EDIT: This question was expanded to include other Unix-like distros such as Hurd and BSD.
Before anyone wonders, I did read related questions and answers; I think I have a sufficiently unique question to give it its own page. I'm considering using my next computer in a multi-OS way, with a very thin host operating system and multiple virtual machines (typically not running simultaneously).
Why? I'd like more flexibility for experimenting with unfamiliar distros than dual-booting offers. I heard that Windows 8 refuses to share a hard drive with anything else, and as I'm a developer I expect to be using it but don't want to give it its own machine. And sometimes I do want to have two operating systems running side-by-side.
I understand this can be a highly subjective question, but maybe I can narrow it down enough. Requirements:
- uber-thin, in both RAM and HDD. I don't need applications other than maybe a package-manager and/or curses browser (to go grab VirtualBox and anything else I suddenly want). Depending on how much I use the host, I might install a graphical browser.
- a graphical desktop, although booting to a CLI with commands for the virtual machines would be fine.
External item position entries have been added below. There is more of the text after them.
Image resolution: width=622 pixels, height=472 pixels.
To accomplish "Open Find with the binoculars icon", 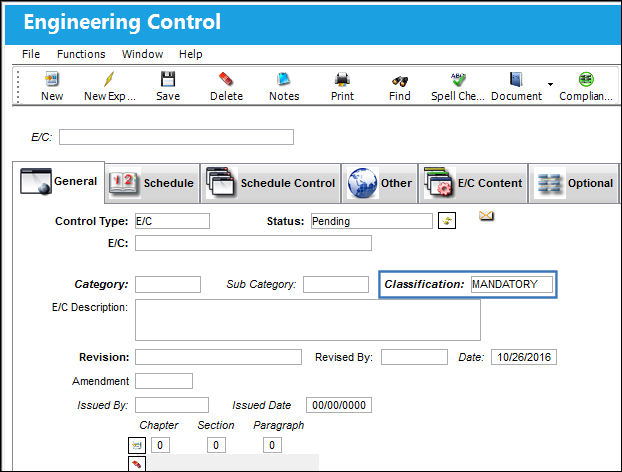I will tap(400, 81).
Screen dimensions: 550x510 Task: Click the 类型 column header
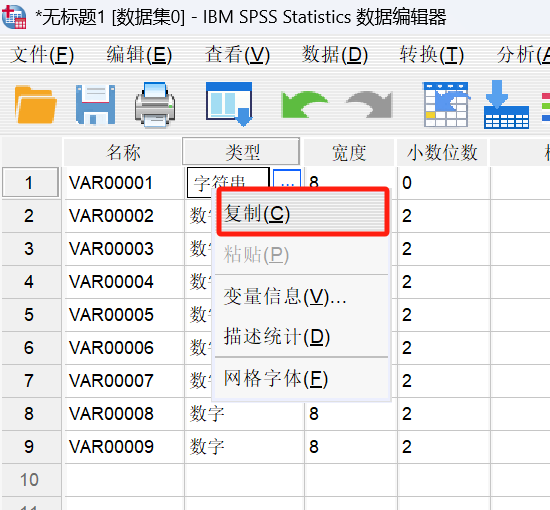(241, 152)
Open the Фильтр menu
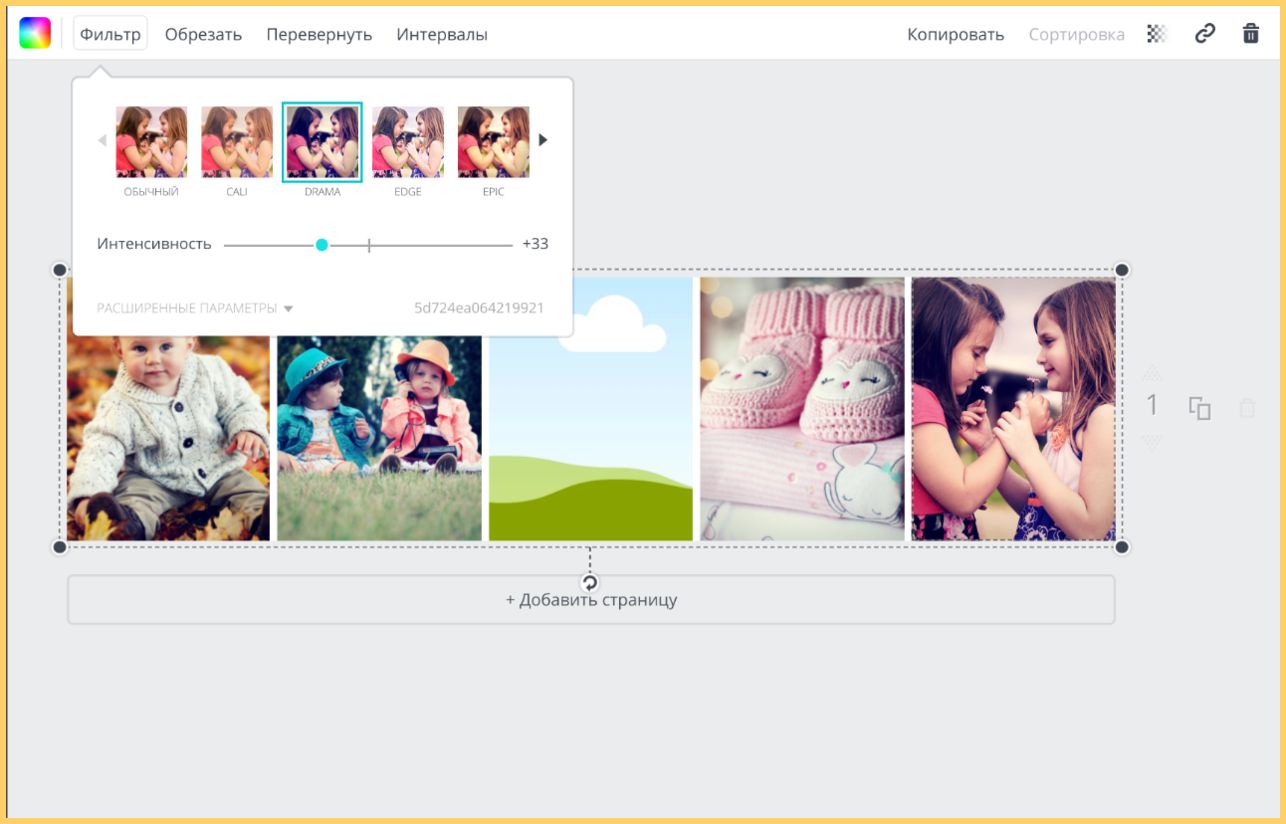 click(110, 34)
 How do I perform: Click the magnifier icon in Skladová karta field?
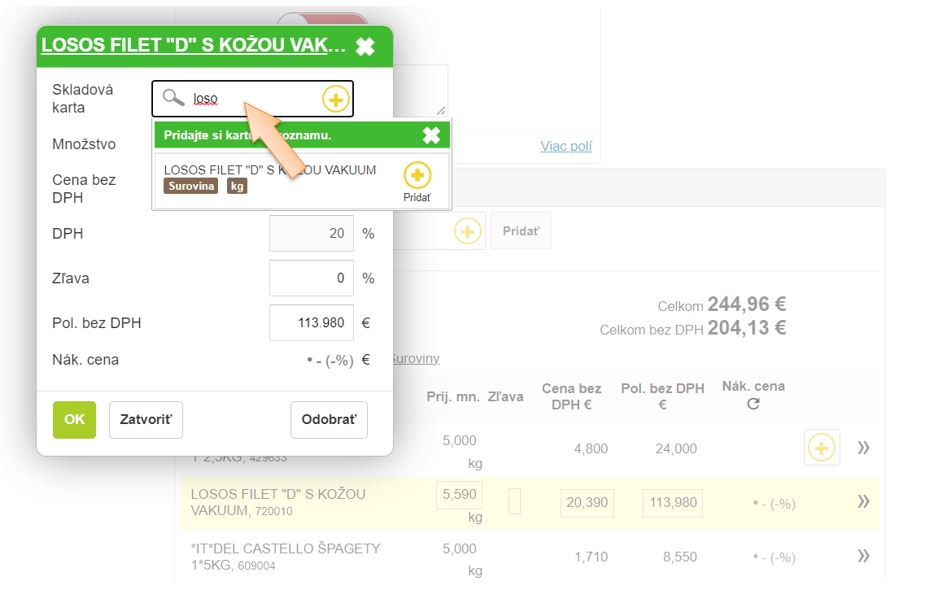click(x=174, y=98)
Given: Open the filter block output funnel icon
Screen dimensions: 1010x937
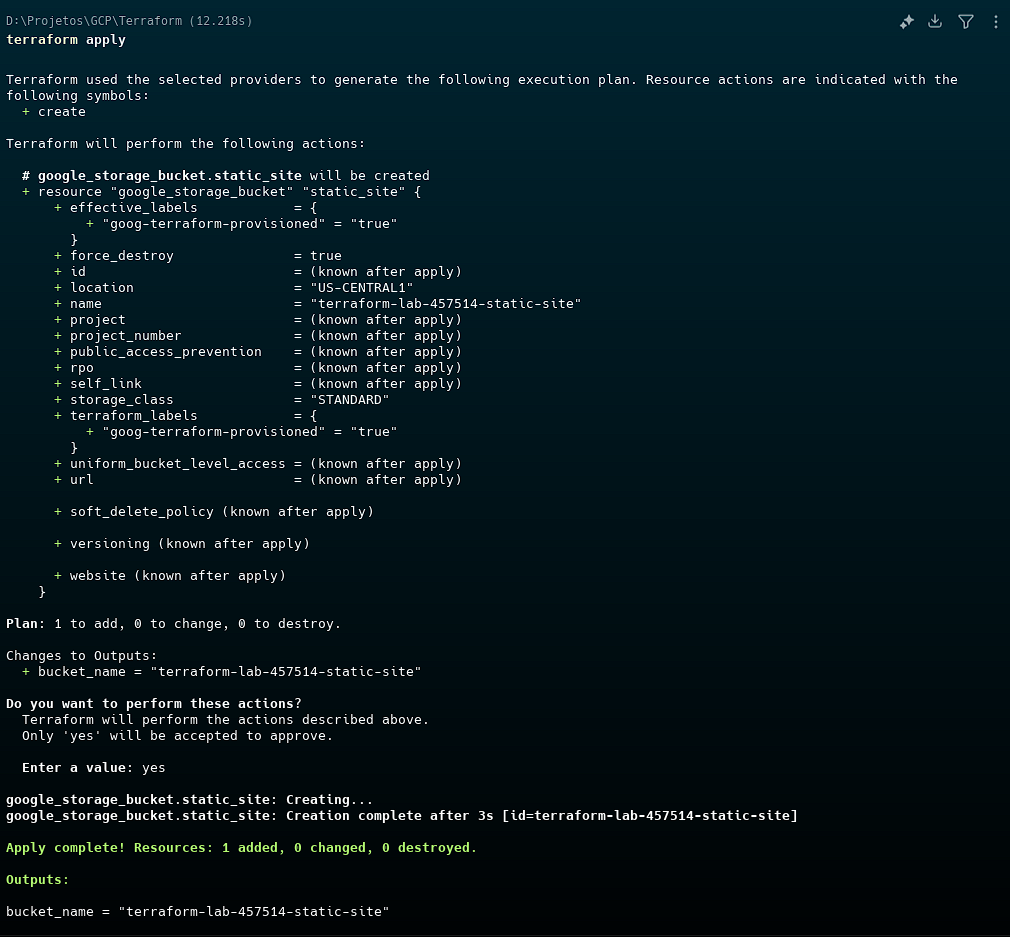Looking at the screenshot, I should point(965,22).
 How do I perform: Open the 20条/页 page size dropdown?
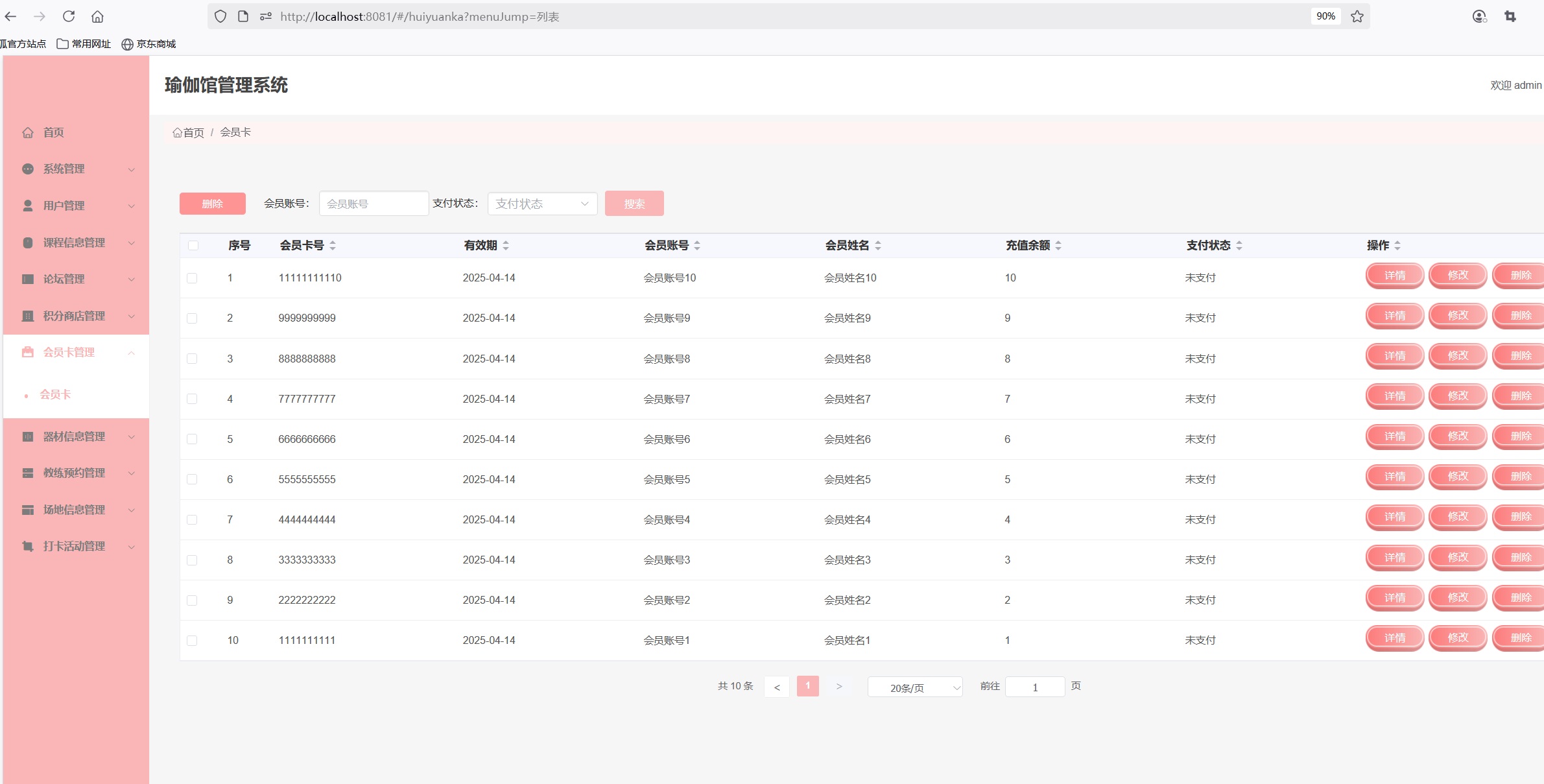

I'm comfortable using a CLI when I know the command, but can't live in it constantly.
- stable. I want to install it and forget it; I should barely know there's an operating system under the operating system, but it should be ready for me to use it if the guest OS breaks or I need to do something too heavy for a VM (such as use a remote desktop client).
- healthy community. I'll have questions; I need a community to answer them. A lot of projects would be a plus, but mostly I'll be installing to the guest operating systems anyway.
- decent usability. I like having nitty-gritty details hidden from me. deb is nice and apt-get is nicer, but I can compile from source. If it's a common task, it should be straightforward to accomplish - preferably one click or simple command. I can read manpages and build complex commands, but it's not a hobby.
I do prefer the GNOME desktop as it was circa 2009. I can use KDE or get used to any other desktop if I need to.